## WHAT IS BEING ASKED:
Each line from the one with "Given: Tick the" through the last line of the material is to be printed exactly; no other line and no picture belongs in the copy.

## RECORDS TO PROCESS:
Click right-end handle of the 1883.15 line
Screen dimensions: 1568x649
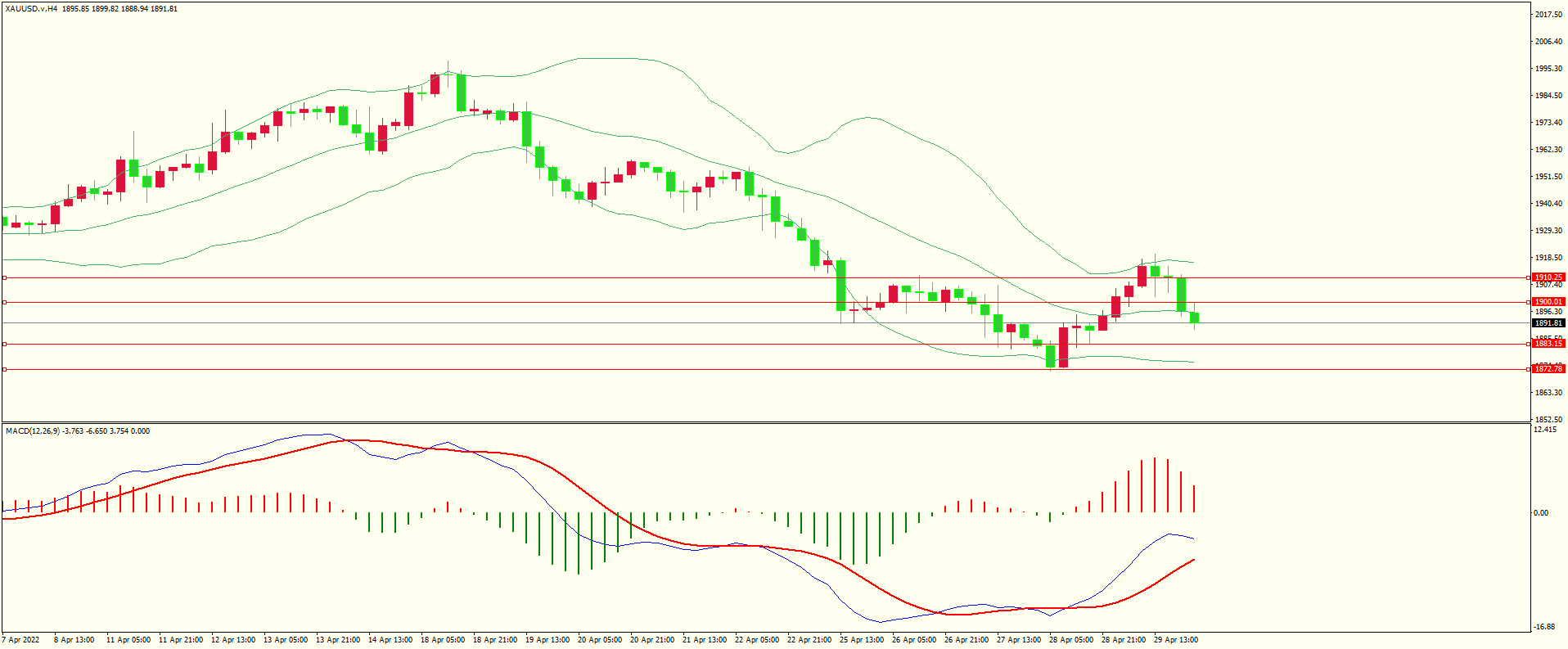point(1529,344)
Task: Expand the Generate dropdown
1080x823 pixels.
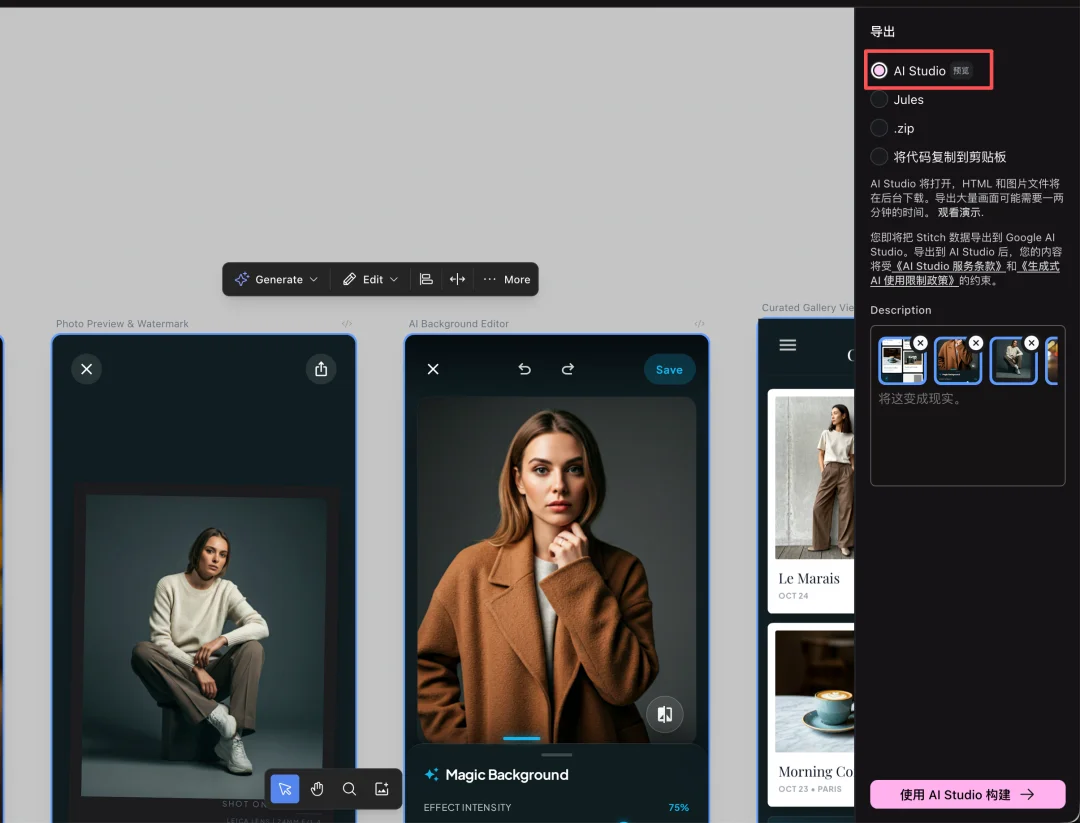Action: (277, 279)
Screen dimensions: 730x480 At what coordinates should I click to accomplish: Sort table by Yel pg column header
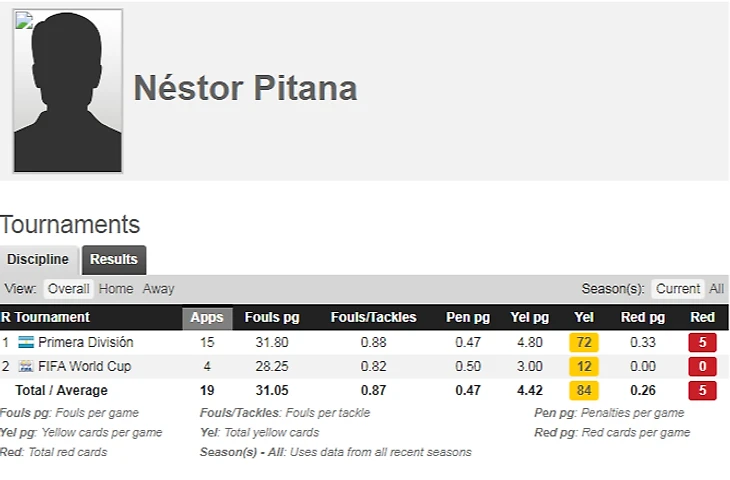click(529, 318)
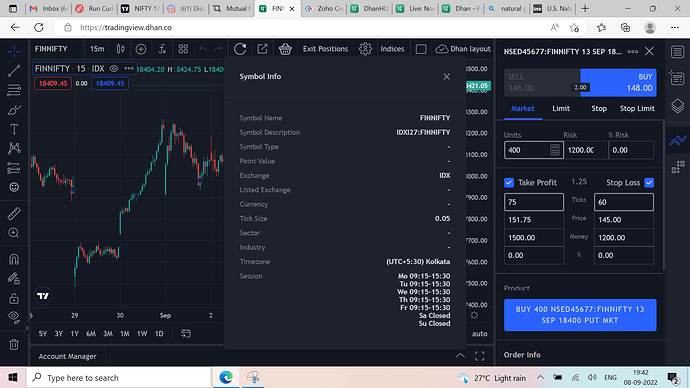Switch to the Stop Limit tab
This screenshot has width=690, height=388.
pyautogui.click(x=637, y=109)
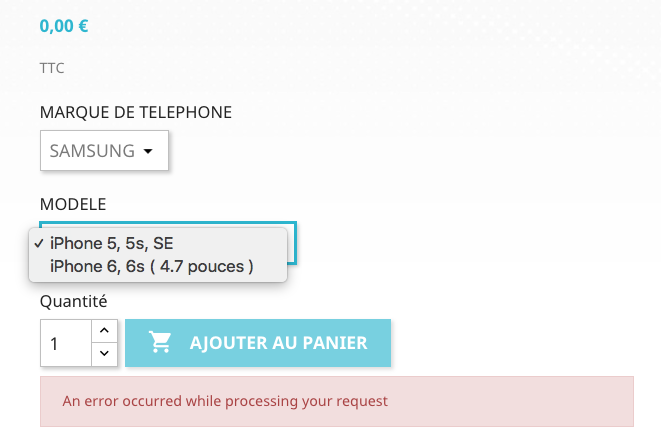Click the 0,00 € price
Viewport: 661px width, 440px height.
click(64, 26)
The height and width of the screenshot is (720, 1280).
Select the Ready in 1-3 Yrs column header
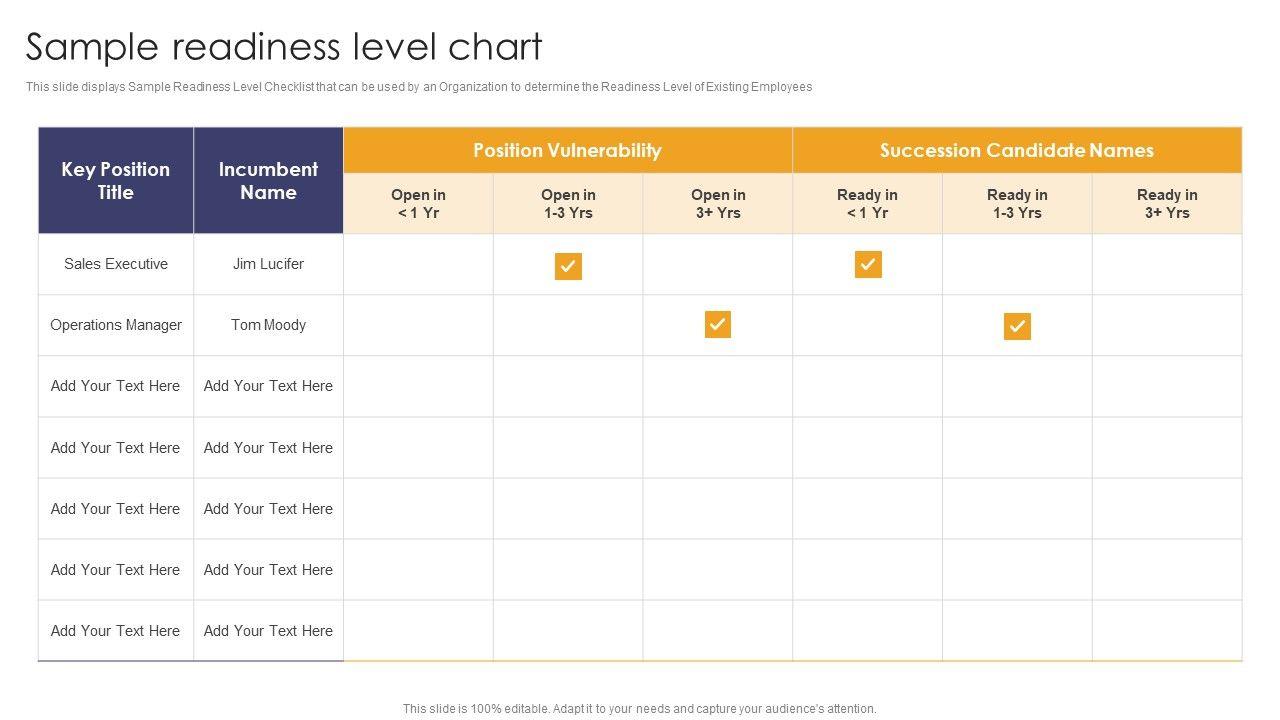[1017, 204]
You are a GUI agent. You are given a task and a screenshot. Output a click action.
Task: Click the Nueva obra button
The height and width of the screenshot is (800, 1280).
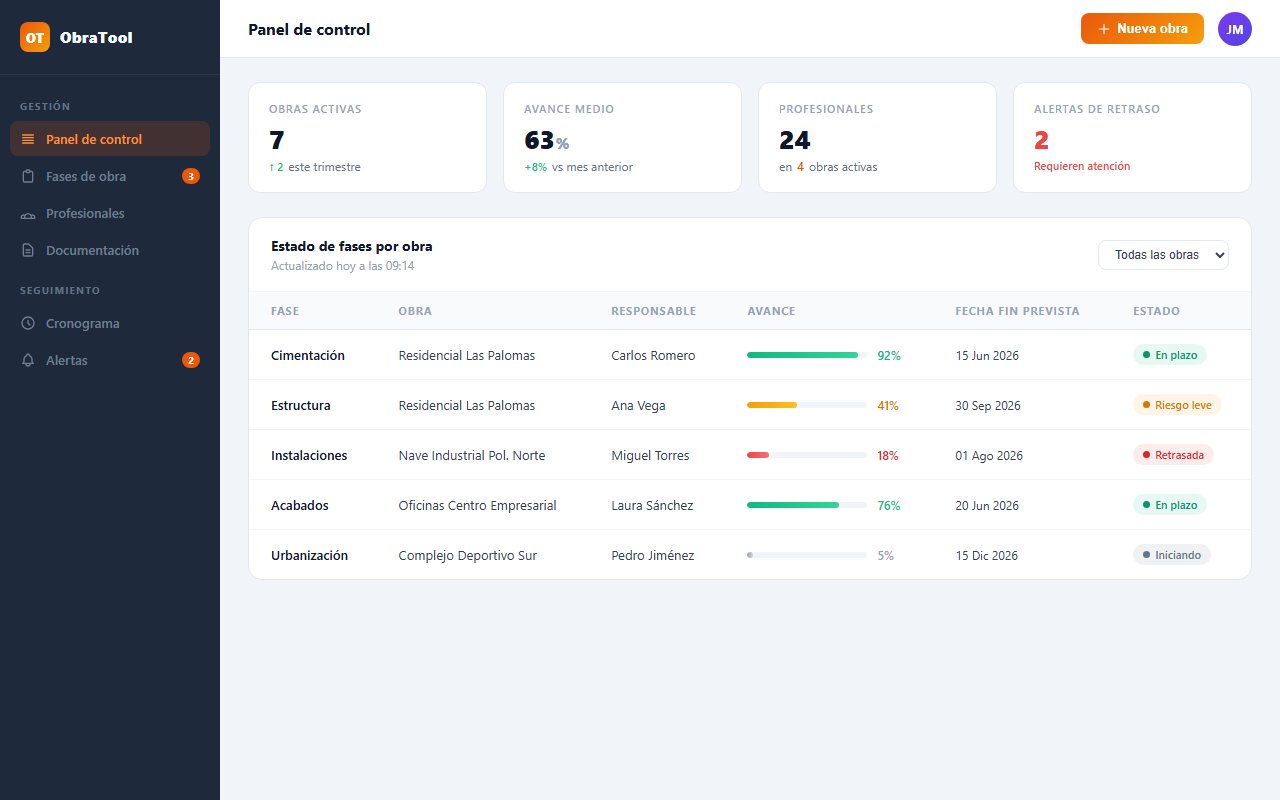coord(1142,29)
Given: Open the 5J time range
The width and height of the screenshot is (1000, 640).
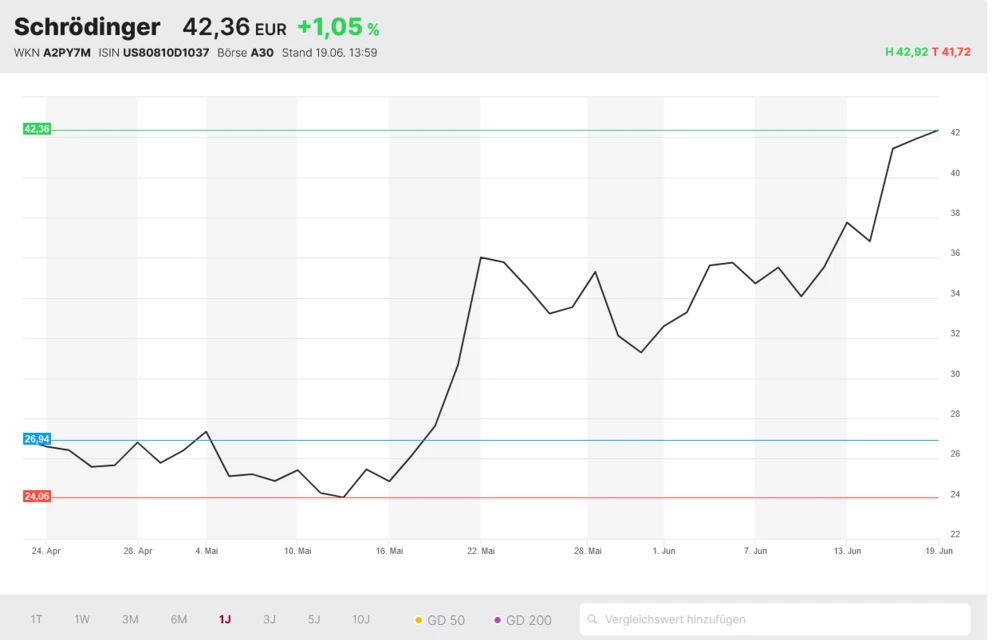Looking at the screenshot, I should coord(314,620).
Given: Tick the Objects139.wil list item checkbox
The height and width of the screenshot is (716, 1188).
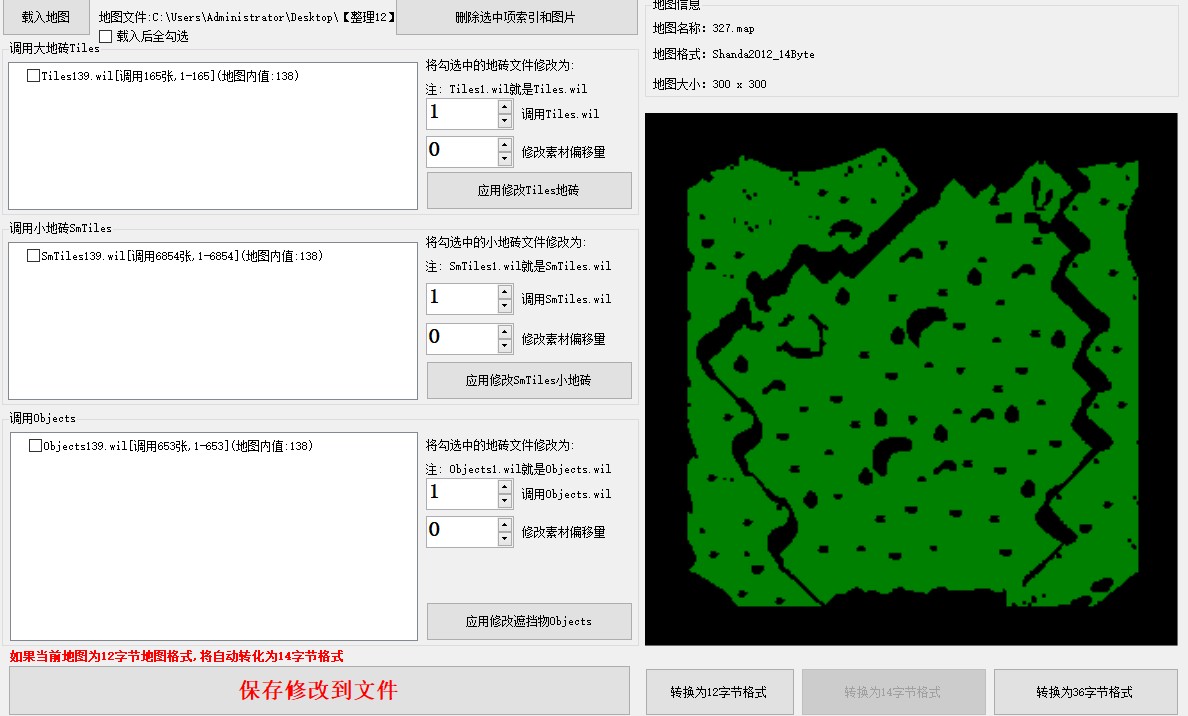Looking at the screenshot, I should tap(35, 446).
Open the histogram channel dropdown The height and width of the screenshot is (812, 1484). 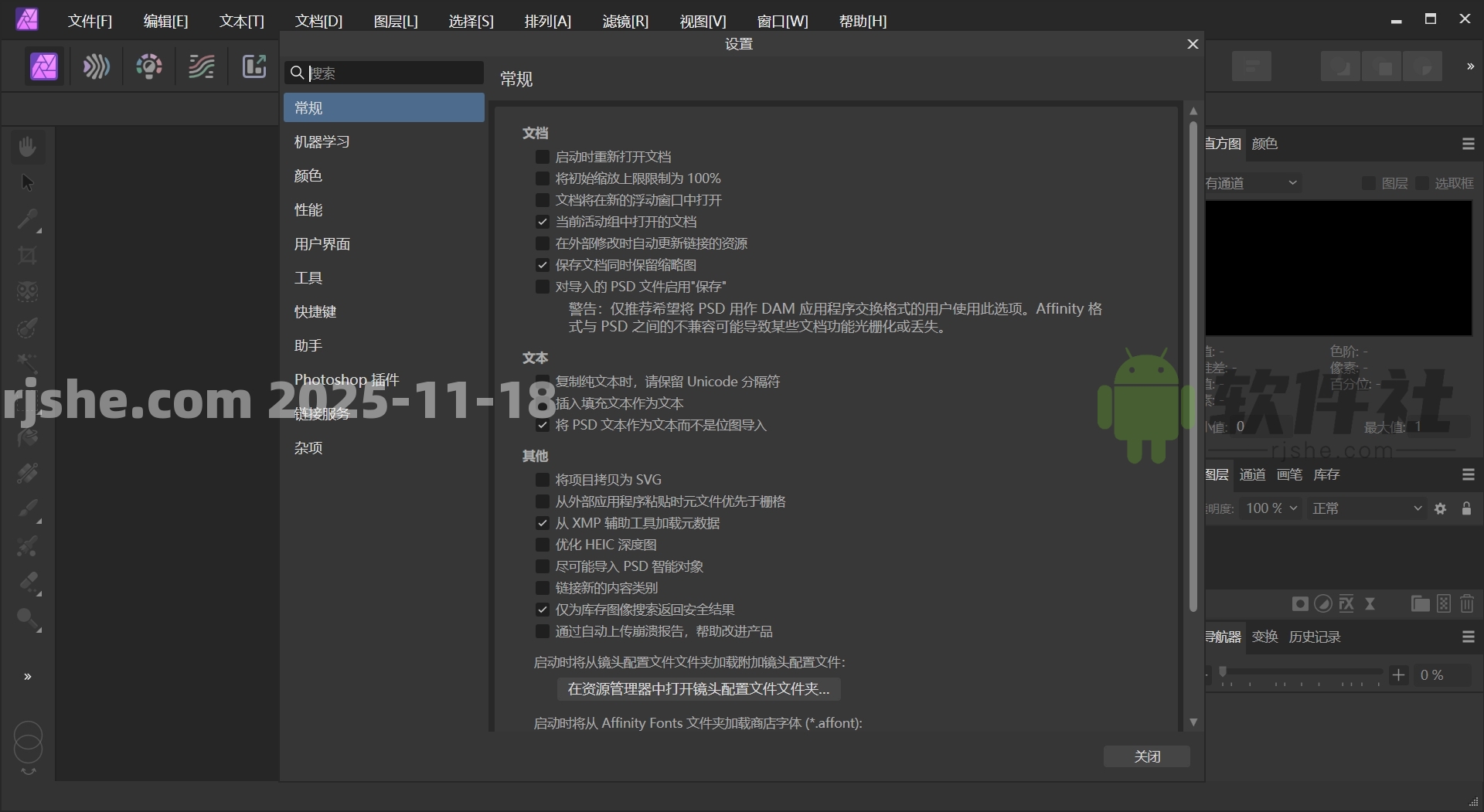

## ANSWER AREA:
Given: Tick the Objects139.wil list item checkbox
The height and width of the screenshot is (716, 1188).
Looking at the screenshot, I should tap(35, 446).
Open the histogram channel dropdown The height and width of the screenshot is (812, 1484). 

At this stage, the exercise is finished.